That is true, and unfortunate, in the US. At least fossil energy is declining
and wind is on the rise. Brazil and Canada are more than 50% hydro. We can, if
we choose, reduce and eliminate fossil energy. Choosing is the hard part.

> Everything requires resources, which costs are real

Of course that’s true as a generalization. But, you’ve just compared burning
some coal for every single watt to building a windmill or dam once and letting
the watts generate themselves for years and years. There is a _massive_
difference in the resources needed to produce energy with fossil fuels vs
wind, solar, and hydro, so please don’t imply it’s some kind of equivalence.

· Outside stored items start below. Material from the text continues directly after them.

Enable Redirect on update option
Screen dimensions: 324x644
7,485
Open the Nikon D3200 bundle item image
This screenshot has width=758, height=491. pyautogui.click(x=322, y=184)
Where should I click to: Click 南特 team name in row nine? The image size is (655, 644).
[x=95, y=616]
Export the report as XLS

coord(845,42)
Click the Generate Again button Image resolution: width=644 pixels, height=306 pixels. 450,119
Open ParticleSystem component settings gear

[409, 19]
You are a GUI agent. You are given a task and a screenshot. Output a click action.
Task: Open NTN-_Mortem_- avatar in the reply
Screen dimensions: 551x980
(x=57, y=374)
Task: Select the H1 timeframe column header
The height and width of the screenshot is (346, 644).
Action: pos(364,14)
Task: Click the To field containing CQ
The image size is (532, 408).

> When things don’t happen because voters don’t want them that’s democracy.

This is cute sounding, but not very helpful or even particularly true. The
majority of US voters have never voted on whether Evian bottles should have
deposits or whether grocery stores should use plastic bags. Now that some
cities are voting on bags, they’re starting to vote them down.

Other reasons things don’t happen are not knowing what’s possible, lacking
imagination, inability to work together and/or pool resources, fear and
misinformation, fear of regulation & taxes, etc.

------
jopsen
I think it depends on the recycling system.. In the US and Canada I've found
that you often mix all recyclables. The article mentions blue boxes collected
from each household.

In Denmark I dump paper and glass into a separate containers, these are
typically present around apartment buildings, or spread throughout residential
areas. The containers are large and rarely emptied.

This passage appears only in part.